INPUT MATERIAL ::
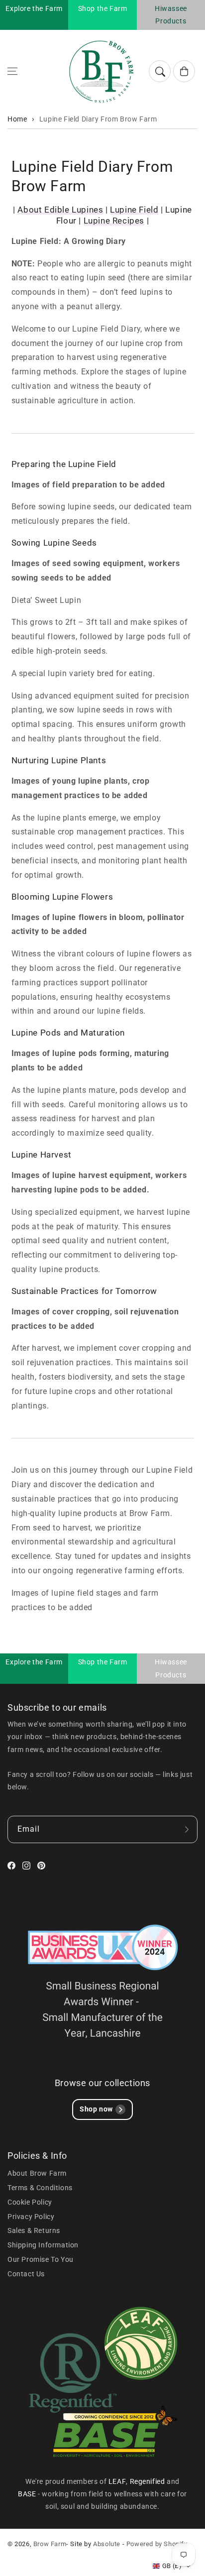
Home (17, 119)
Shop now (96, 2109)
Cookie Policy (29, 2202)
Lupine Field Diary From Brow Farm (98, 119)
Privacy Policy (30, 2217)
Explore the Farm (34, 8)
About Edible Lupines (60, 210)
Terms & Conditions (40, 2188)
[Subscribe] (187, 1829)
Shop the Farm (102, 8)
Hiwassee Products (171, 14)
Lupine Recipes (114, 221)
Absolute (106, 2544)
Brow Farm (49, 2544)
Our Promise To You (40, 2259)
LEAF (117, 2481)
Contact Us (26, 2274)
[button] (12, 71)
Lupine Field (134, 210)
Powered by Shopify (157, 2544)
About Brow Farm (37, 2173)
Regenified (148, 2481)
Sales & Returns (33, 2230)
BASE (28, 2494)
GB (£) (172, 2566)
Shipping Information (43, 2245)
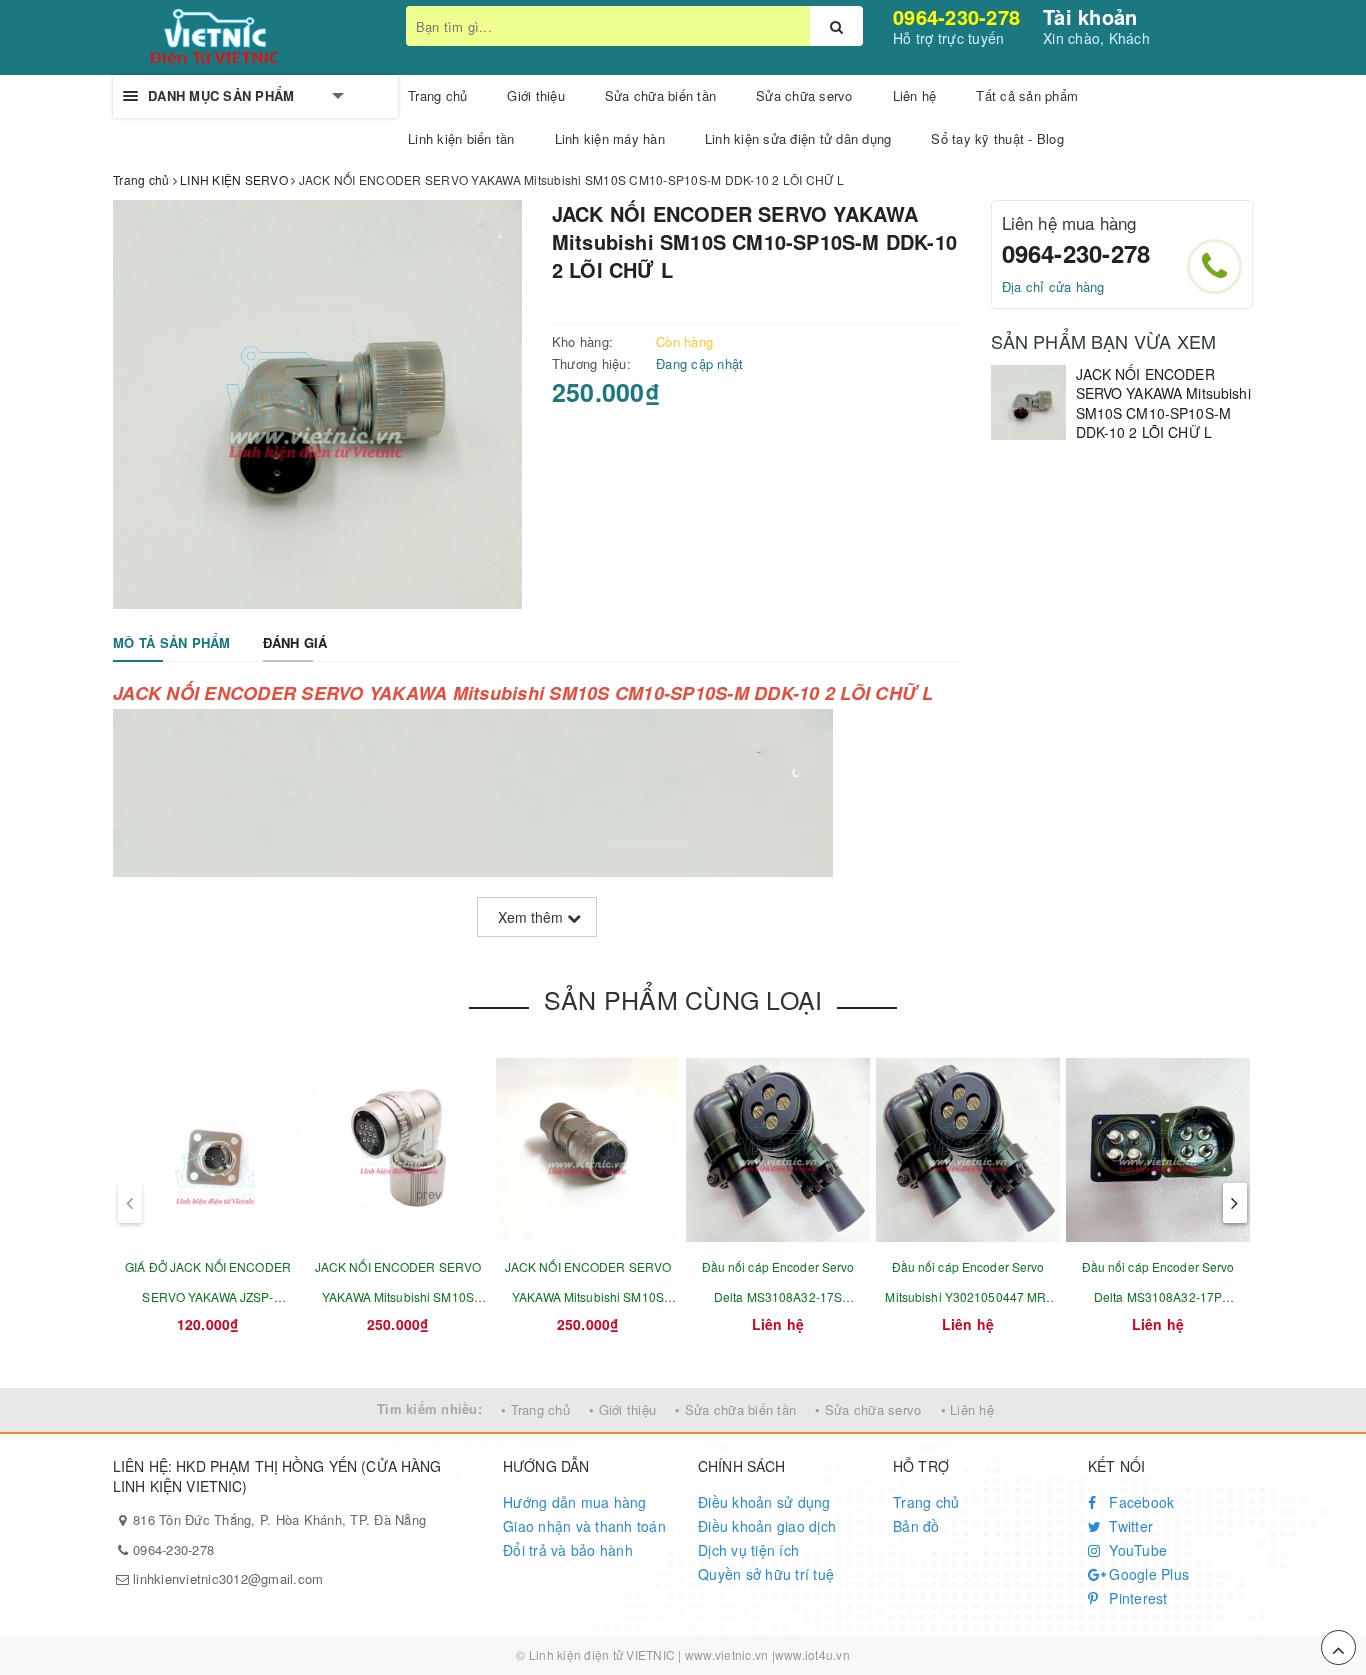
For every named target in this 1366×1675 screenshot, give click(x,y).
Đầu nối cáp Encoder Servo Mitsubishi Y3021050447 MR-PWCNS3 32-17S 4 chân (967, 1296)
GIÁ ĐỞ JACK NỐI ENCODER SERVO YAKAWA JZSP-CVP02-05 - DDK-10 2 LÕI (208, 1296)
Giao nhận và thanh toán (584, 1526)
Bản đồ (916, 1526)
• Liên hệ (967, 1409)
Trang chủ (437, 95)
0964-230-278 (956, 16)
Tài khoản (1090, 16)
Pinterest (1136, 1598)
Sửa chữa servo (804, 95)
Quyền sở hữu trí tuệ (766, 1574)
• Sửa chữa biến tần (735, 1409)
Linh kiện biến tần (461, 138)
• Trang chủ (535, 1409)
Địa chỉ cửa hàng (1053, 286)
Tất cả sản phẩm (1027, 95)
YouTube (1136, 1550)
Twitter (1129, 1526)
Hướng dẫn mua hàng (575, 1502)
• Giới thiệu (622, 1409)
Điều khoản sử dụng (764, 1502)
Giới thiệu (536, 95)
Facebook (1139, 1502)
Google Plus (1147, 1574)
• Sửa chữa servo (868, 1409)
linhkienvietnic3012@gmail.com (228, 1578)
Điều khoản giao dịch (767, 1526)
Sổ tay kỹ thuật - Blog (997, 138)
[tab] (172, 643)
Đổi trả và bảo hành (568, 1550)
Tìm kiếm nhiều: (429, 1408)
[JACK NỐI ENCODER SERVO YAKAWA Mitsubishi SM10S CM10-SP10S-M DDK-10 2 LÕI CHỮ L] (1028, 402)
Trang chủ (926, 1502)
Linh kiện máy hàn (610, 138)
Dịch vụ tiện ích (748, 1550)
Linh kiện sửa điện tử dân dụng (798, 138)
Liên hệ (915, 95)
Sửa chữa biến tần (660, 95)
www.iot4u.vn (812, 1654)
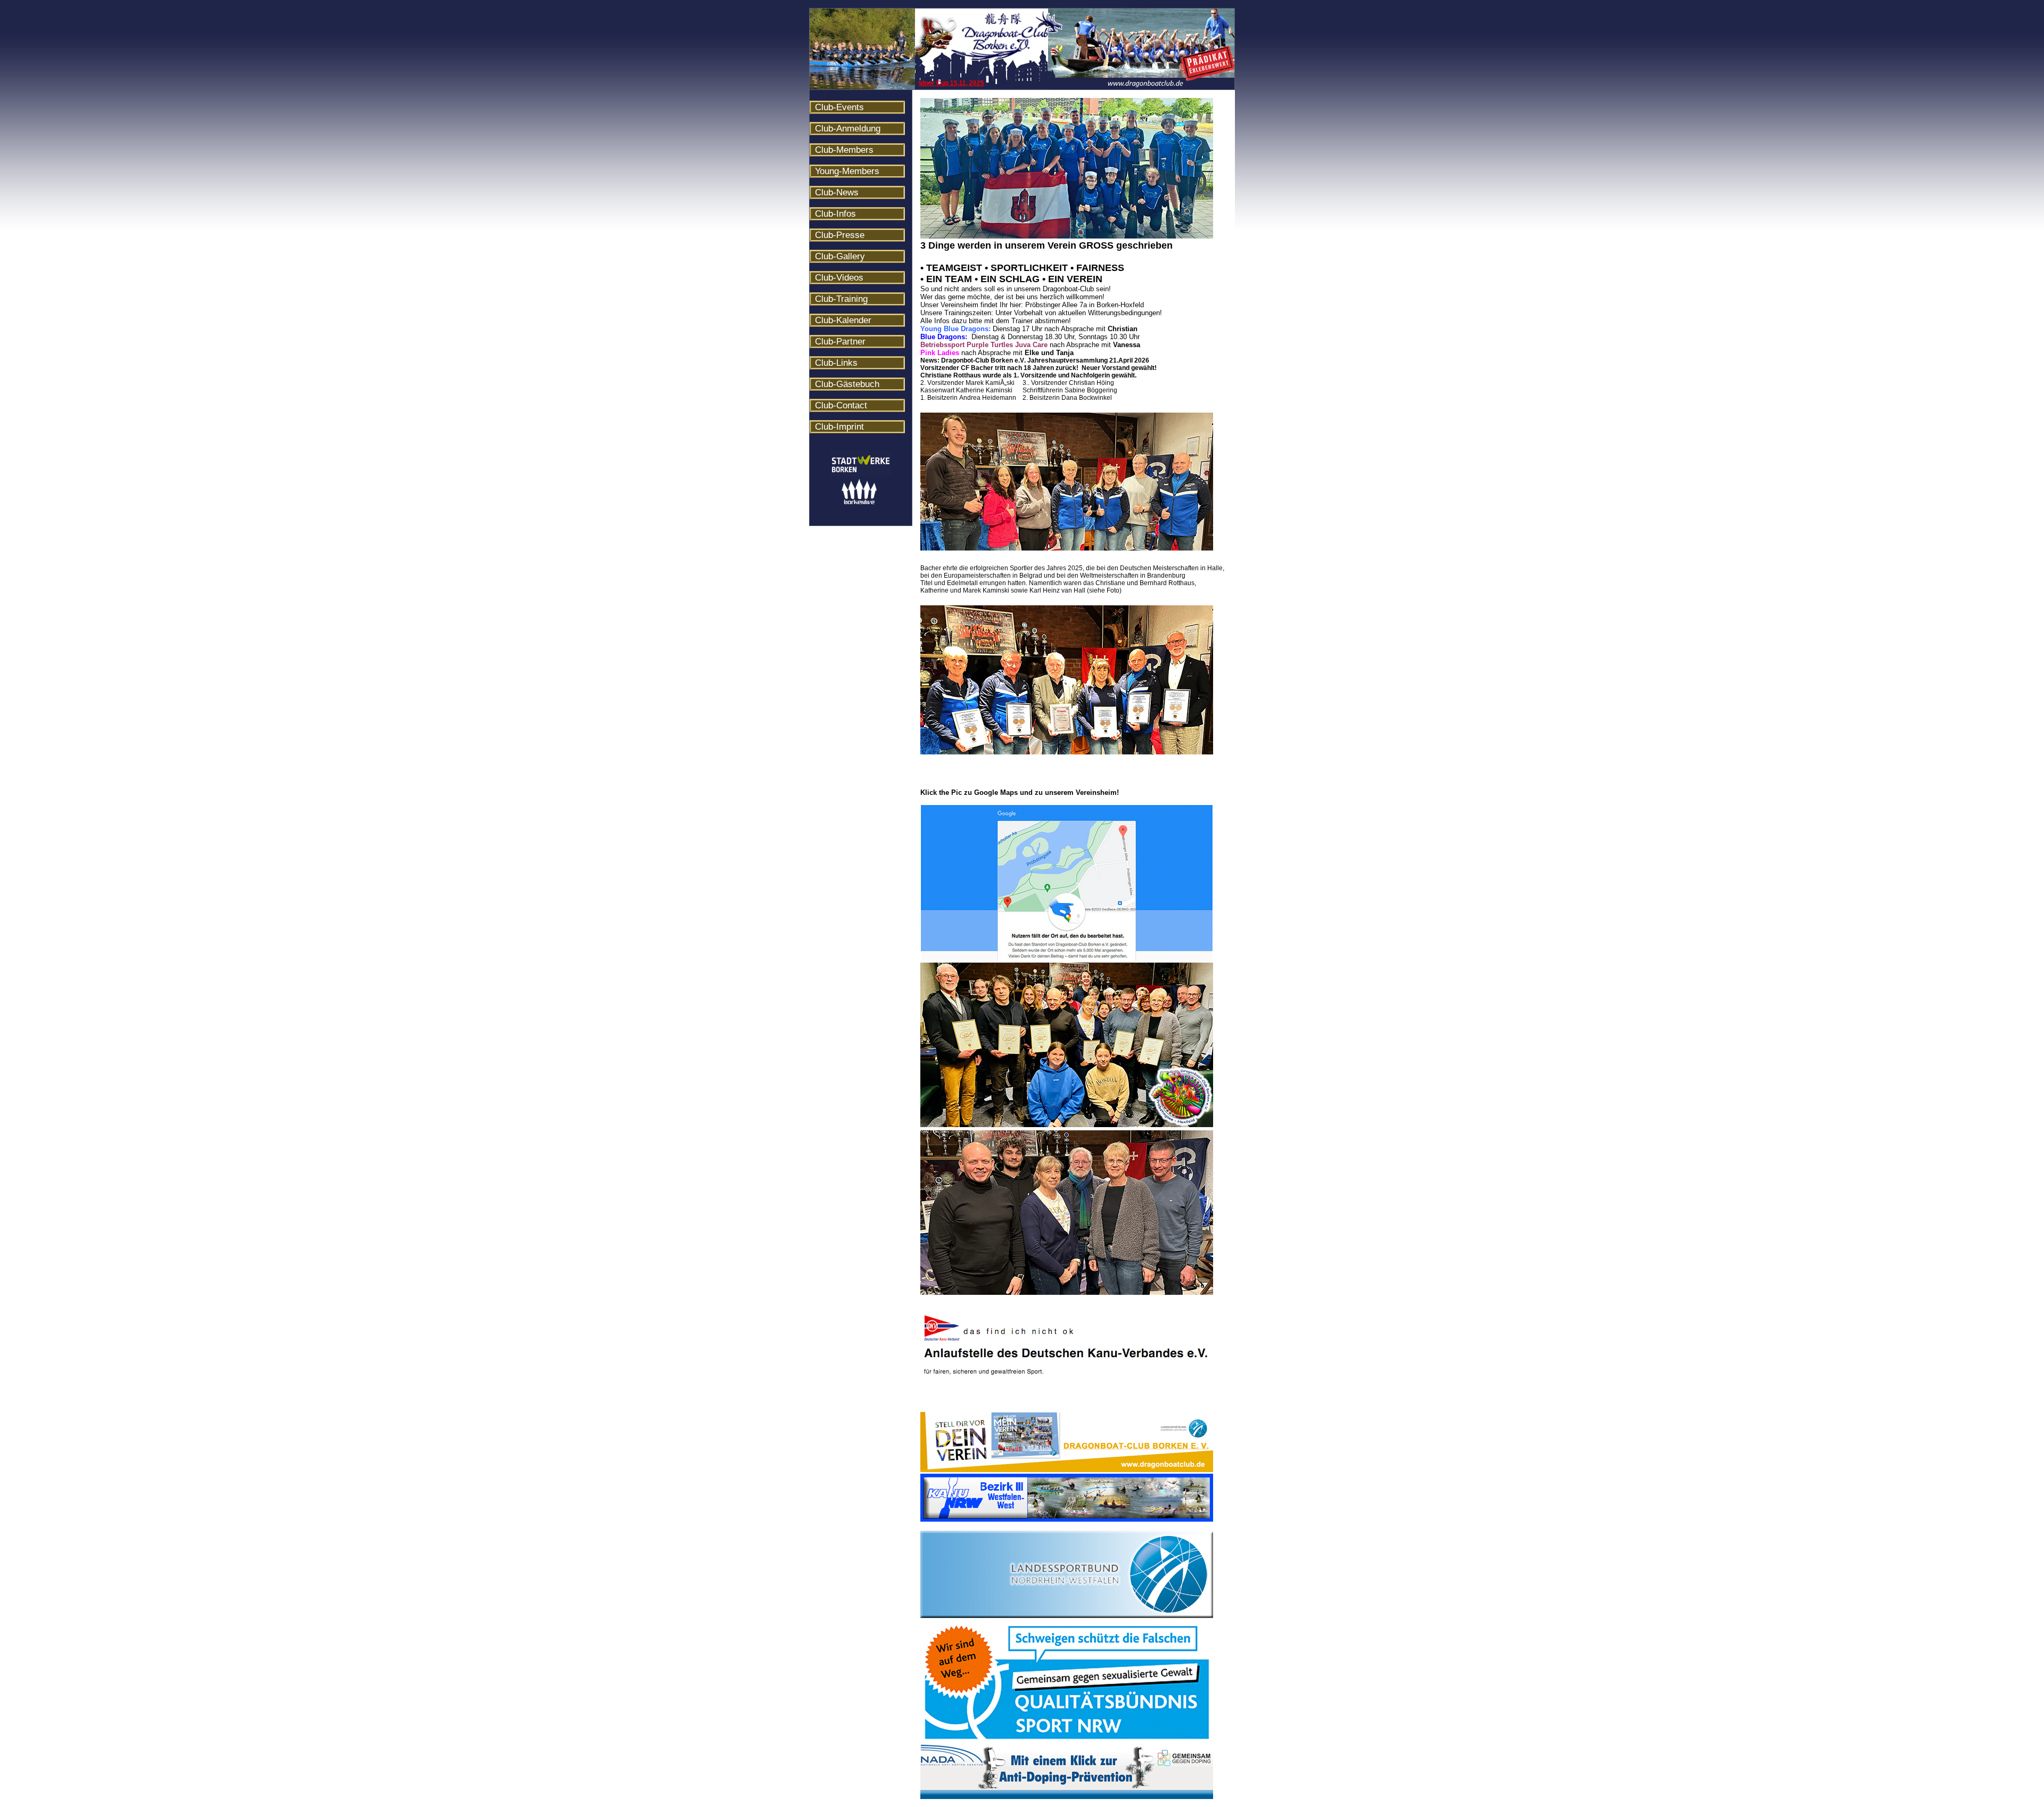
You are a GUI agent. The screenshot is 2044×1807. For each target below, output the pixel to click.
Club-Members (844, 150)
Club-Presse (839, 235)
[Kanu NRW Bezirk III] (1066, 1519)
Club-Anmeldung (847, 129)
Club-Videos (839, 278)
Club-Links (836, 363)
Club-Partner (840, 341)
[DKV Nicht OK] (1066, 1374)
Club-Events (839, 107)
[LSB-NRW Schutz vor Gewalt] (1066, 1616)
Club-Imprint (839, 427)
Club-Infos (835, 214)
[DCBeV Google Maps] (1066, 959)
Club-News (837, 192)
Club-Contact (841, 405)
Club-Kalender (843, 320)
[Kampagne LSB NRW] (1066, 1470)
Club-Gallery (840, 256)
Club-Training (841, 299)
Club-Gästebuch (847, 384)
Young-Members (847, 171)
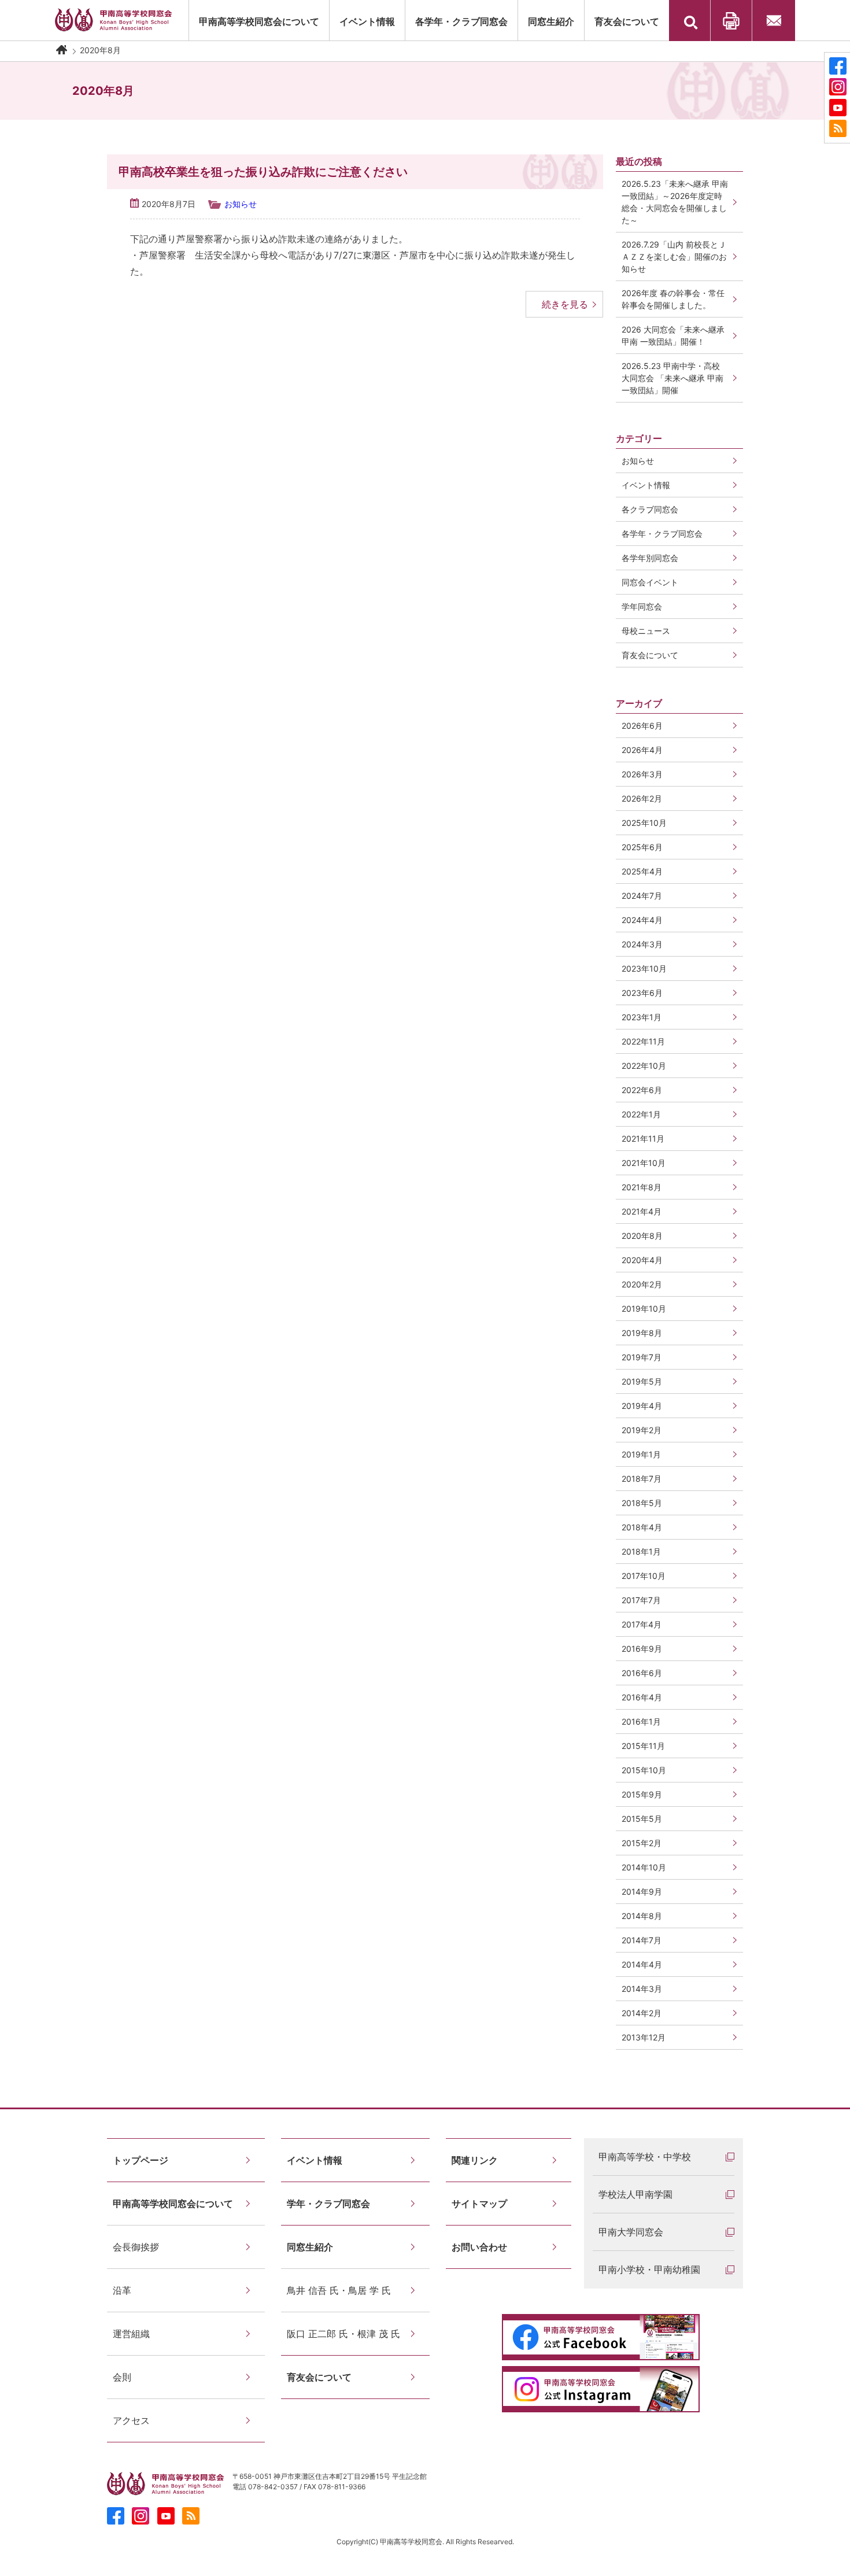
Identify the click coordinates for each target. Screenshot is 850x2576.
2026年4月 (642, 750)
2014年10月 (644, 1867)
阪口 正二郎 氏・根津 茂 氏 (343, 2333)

PROBLEM DESCRIPTION :: Which lines in the listing above hold the word "YAKAWA"? Show each of them.

OUTPUT OF THE EXERCISE ::
GIÁ ĐỞ JACK NỐI ENCODER SERVO YAKAWA JZSP-CVP02-05 - DDK-10 2 LÕI (208, 1296)
[JACK NỐI ENCODER SERVO YAKAWA Mitsubishi SM10S CM10-SP10S-M DDK-10 2 LÕI CHỮ L] (1028, 402)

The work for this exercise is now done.